Fresh carrot & lentil salad with creamy hummus—healthy, protein-packed, flavorful, and perfect for vibrant lunches or light vegan dinners!

Why You’ll Love This Recipe

  • Nutrient-rich: Packed with fiber, protein, and antioxidants
  • Plant-based and vegan: No animal products, but full of flavor
  • Perfectly balanced: Sweet, savory, and tangy elements in harmony
  • Great for meal prep: Stores well for healthy lunches
  • Customizable: Adapt with your favorite toppings or greens
  • Mediterranean flair: Classic flavors from olive oil, cumin, and fresh herbs
  • Hearty and filling: Lentils provide satisfying protein and texture
  • Colorful presentation: Visually appealing and appetizing
  • No fancy tools needed: Just basic kitchen gear
  • Naturally gluten-free: Suitable for various dietary needs

Ingredients

  • 1 cup dry French lentils
  • 3 large carrots, sliced into thick coins
  • 1 large shallot, thinly sliced
  • 2 tablespoons olive oil
  • 1 teaspoon smoked paprika
  • 1 teaspoon ground cumin
  • 1/4 teaspoon ground cinnamon
  • 1 teaspoon maple syrup
  • Salt and pepper to taste
  • 2 tablespoons red wine vinegar
  • 1 teaspoon Dijon mustard
  • 3 Medjool dates, pitted and finely chopped
  • 1/4 cup Castelvetrano olives, pitted and chopped
  • 1/4 cup chopped fresh parsley
  • 2 tablespoons chopped fresh mint
  • 1/4 cup chopped roasted almonds (optional)
  • Hummus, for serving

Directions

  1. Preheat oven to 400°F (200°C). Line a baking sheet with parchment paper.
  2. Toss carrots and shallot with 1 tablespoon olive oil, smoked paprika, cumin, cinnamon, maple syrup, salt, and pepper. Spread on the baking sheet.
  3. Roast for 25–30 minutes, turning once, until tender and caramelized.
  4. While roasting, rinse lentils and place in a saucepan with 3 cups of water and a pinch of salt. Bring to a boil, reduce heat, and simmer for 20–25 minutes. Drain and set aside.
  5. In a large bowl, whisk the remaining 1 tablespoon olive oil with red wine vinegar, Dijon mustard, salt, and pepper.
  6. Add warm lentils to the dressing and toss well. Fold in dates, olives, parsley, mint, and almonds (if using).
  7. To serve, spread hummus on plates and top with the lentil salad and roasted carrots. Garnish with herbs if desired.

Servings And Timing

  • Servings: 4
  • Prep Time: 15 minutes
  • Cook Time: 30 minutes
  • Total Time: 45 minutes
  • Calories Per Serving: Approximately 350 kcal

Variations

  • Add greens: Serve over arugula or spinach for extra freshness
  • Try different legumes: Swap lentils for chickpeas or black beans
  • Add a crunch: Use toasted sunflower seeds instead of almonds
  • Roast other veggies: Include parsnips, beets, or sweet potatoes
  • Make it spicy: Add a pinch of chili flakes to the roasted carrots
  • Citrus twist: Add a splash of lemon or orange juice to the dressing
  • Hummus upgrade: Use flavored hummus like roasted red pepper or garlic
  • Dairy touch: Crumble feta on top for a creamy, tangy element
  • No dates? Use raisins or chopped dried apricots
  • Make it a wrap: Roll it all up in a flatbread for a portable meal

Storage/Reheating

Storage:
Store the lentil salad and roasted carrots in an airtight container in the refrigerator for up to 4 days. Keep hummus separate until ready to serve.

Reheating:
Serve cold or at room temperature. If you prefer it warm, gently reheat the lentils and carrots in a skillet over medium heat, but do not heat the hummus.

FAQs

Can I Use Brown Or Green Lentils Instead?

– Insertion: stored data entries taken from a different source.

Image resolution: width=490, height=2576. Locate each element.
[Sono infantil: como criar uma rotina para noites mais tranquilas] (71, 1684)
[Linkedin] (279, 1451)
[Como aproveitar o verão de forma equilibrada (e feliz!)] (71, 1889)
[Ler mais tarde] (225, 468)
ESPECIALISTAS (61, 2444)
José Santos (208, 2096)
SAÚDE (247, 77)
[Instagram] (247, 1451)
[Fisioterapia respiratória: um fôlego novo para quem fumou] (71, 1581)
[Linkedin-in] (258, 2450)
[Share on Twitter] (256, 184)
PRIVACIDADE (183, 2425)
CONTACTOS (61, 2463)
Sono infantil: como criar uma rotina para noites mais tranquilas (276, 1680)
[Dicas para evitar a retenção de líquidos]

Yes, but French lentils hold their shape better. Adjust cooking time as needed.

Is This Recipe Suitable For Meal Prep?

Absolutely. Prepare ahead and portion out for easy weekday lunches.

What If I Don’t Have Hummus?

You can use Greek yogurt, tahini sauce, or mashed avocado as a base.

Can I Use Baby Carrots Instead Of Slicing Whole Ones?

Yes, just ensure they’re evenly sized for consistent roasting.

Is This Salad Freezer-Friendly?

Not recommended. The texture of lentils and roasted carrots doesn’t freeze well.

Can I Make This Oil-Free?

Yes, roast the carrots with vegetable broth or a light spray, and omit the olive oil in the dressing.

How Can I Make This More Filling?

Add a scoop of quinoa or serve with warm pita bread on the side.

Can I Add Protein To This Dish?

Sure—top with grilled chicken, tofu, or a soft-boiled egg for extra protein.

How Do I Keep The Herbs Fresh?

Add parsley and mint just before serving to maintain color and flavor.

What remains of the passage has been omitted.